Your goal: Rewrite the rows below as a JSON list of strings, one string per line, starting with the line containing "Locate an element on the screen. This" and running through the end of the rows, both included. Skip blank lines and leave the pictures out.

========================================================================

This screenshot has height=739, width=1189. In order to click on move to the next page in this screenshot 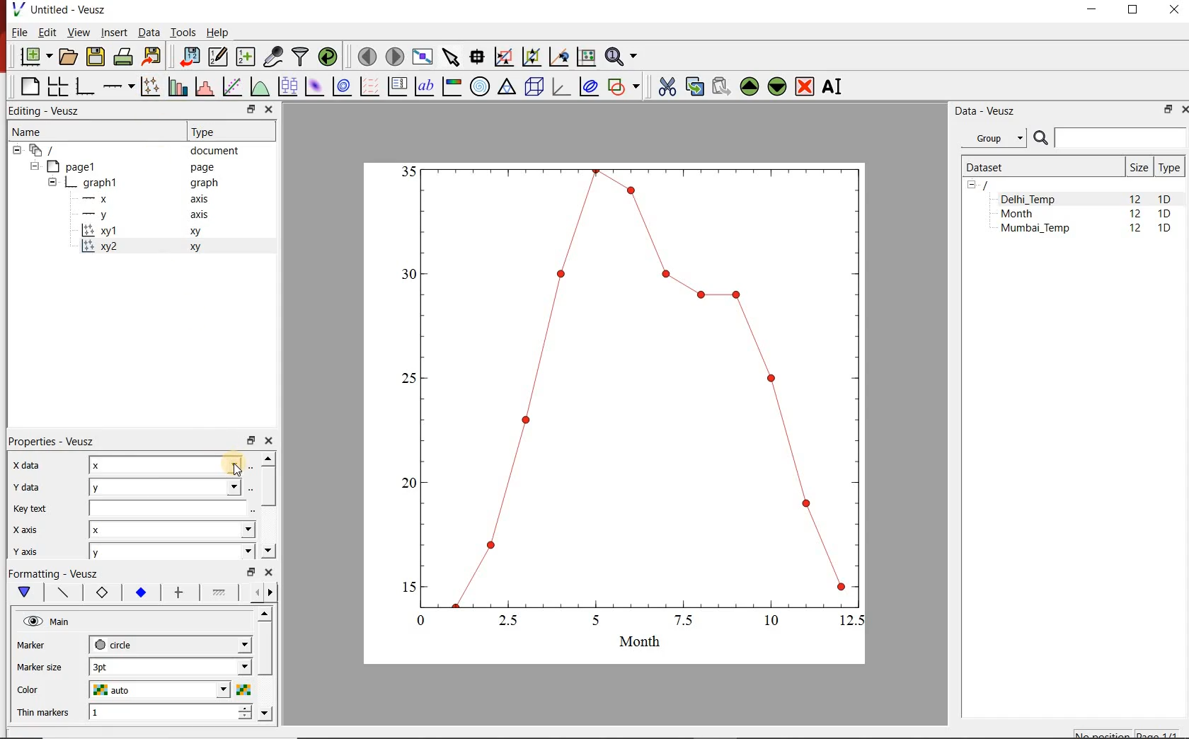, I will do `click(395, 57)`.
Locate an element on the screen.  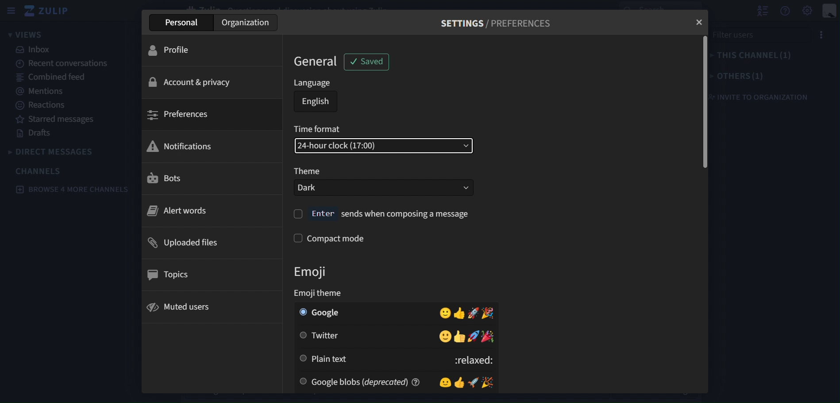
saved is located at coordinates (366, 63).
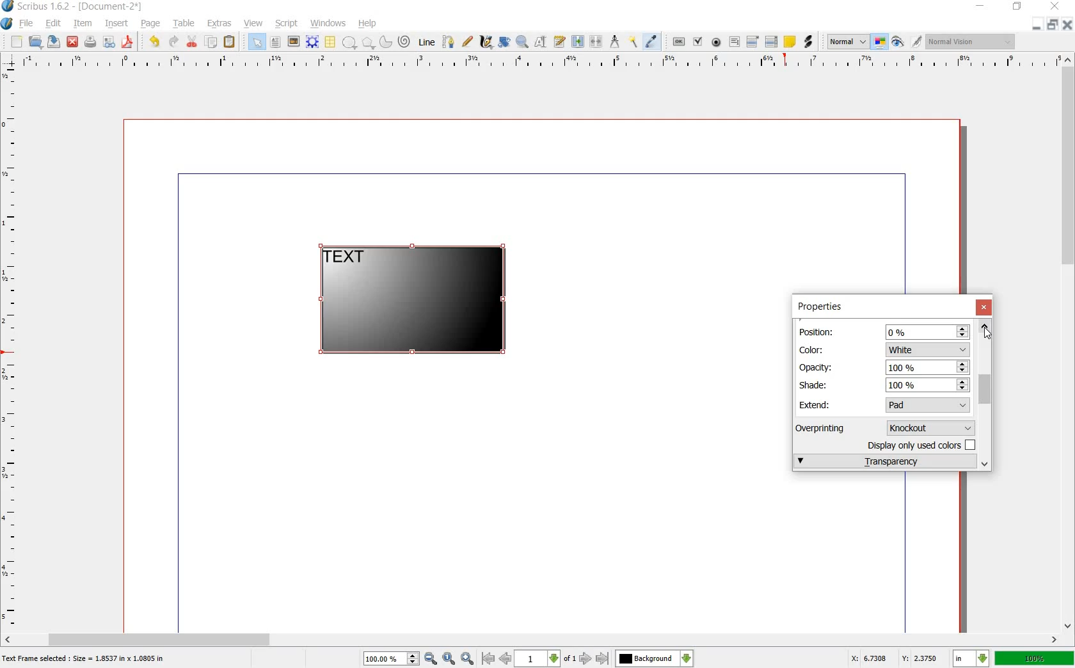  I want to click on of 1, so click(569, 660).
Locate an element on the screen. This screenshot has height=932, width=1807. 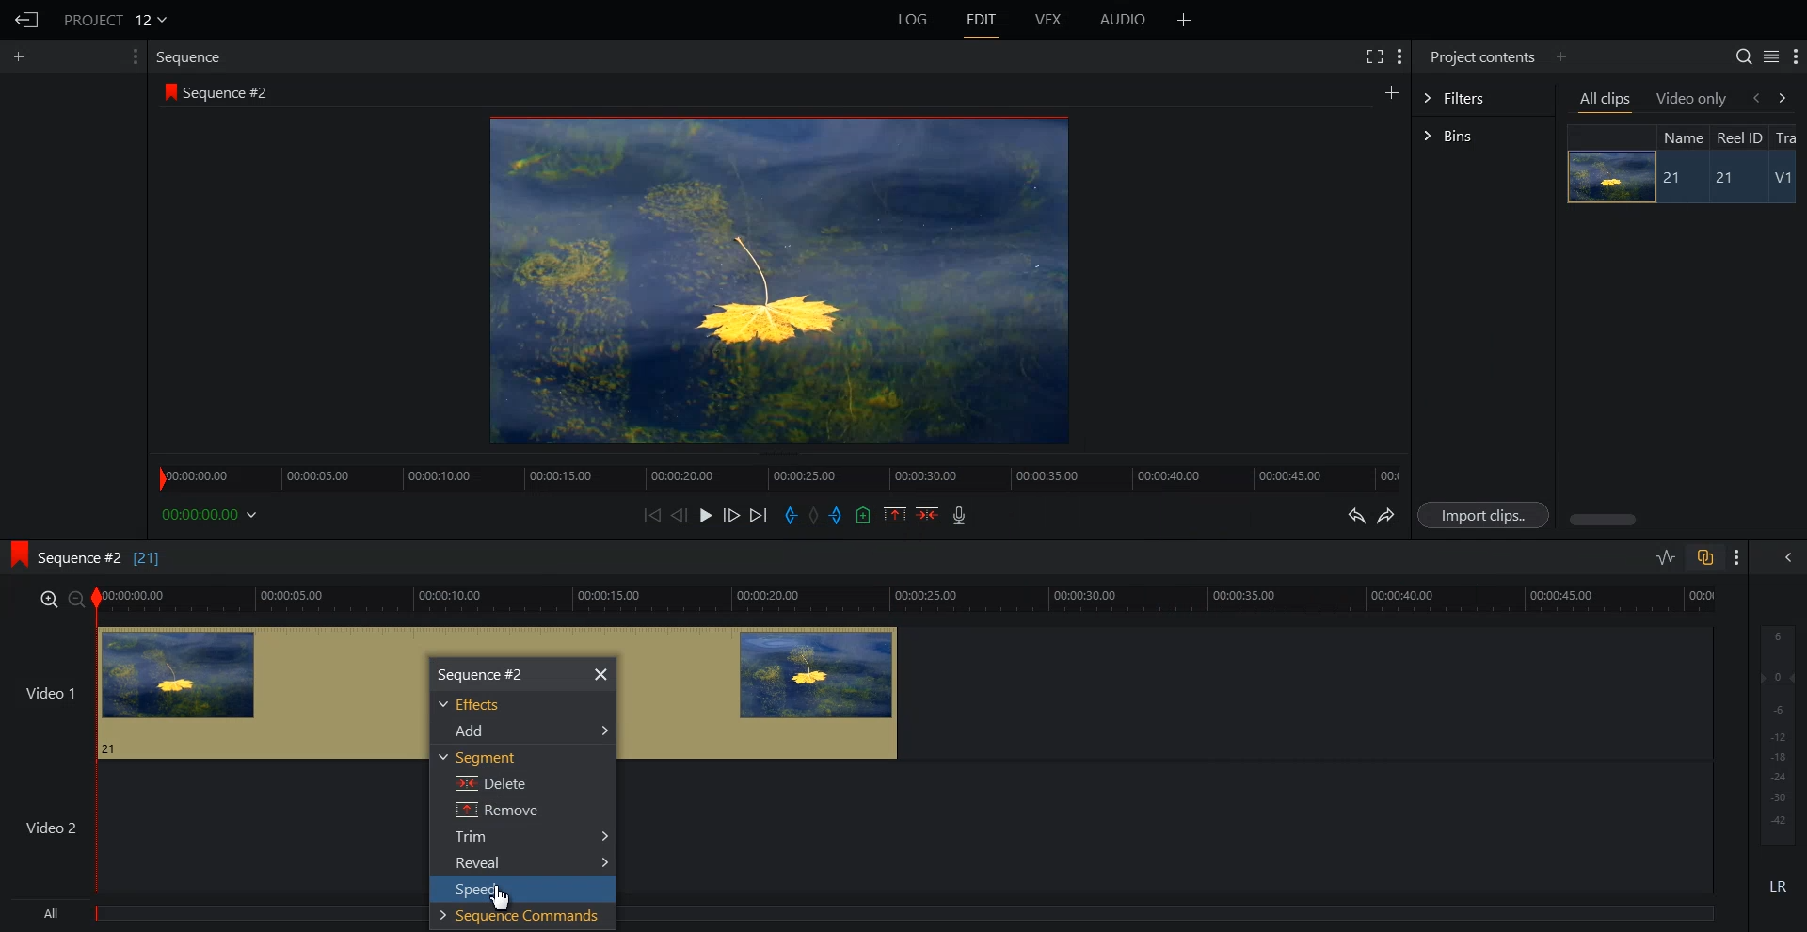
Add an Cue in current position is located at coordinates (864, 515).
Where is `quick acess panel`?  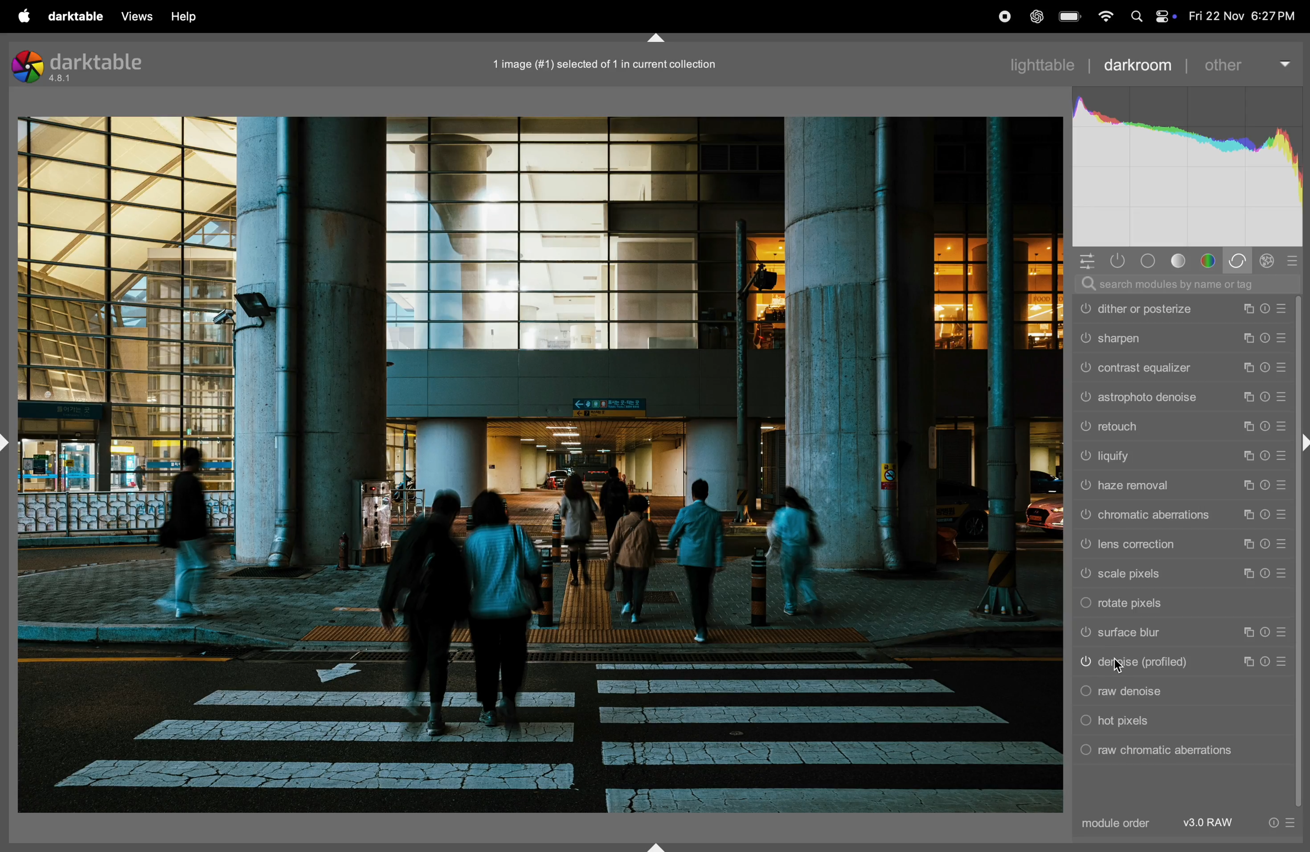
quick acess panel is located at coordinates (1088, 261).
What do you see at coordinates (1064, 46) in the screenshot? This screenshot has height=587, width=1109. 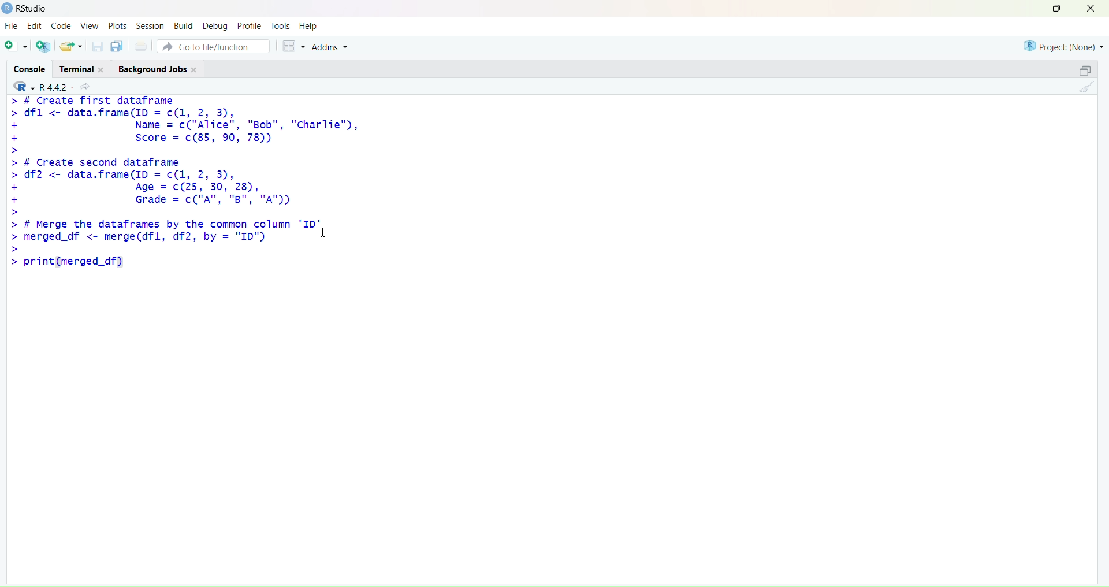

========================================================================

Response below:
[
  "Locate an element on the screen. This screenshot has height=932, width=1807. ",
  "Add an Cue in current position is located at coordinates (864, 515).",
  "Where is `quick acess panel`?  ",
  "quick acess panel is located at coordinates (1088, 261).",
  "What do you see at coordinates (1064, 46) in the screenshot? This screenshot has height=587, width=1109. "
]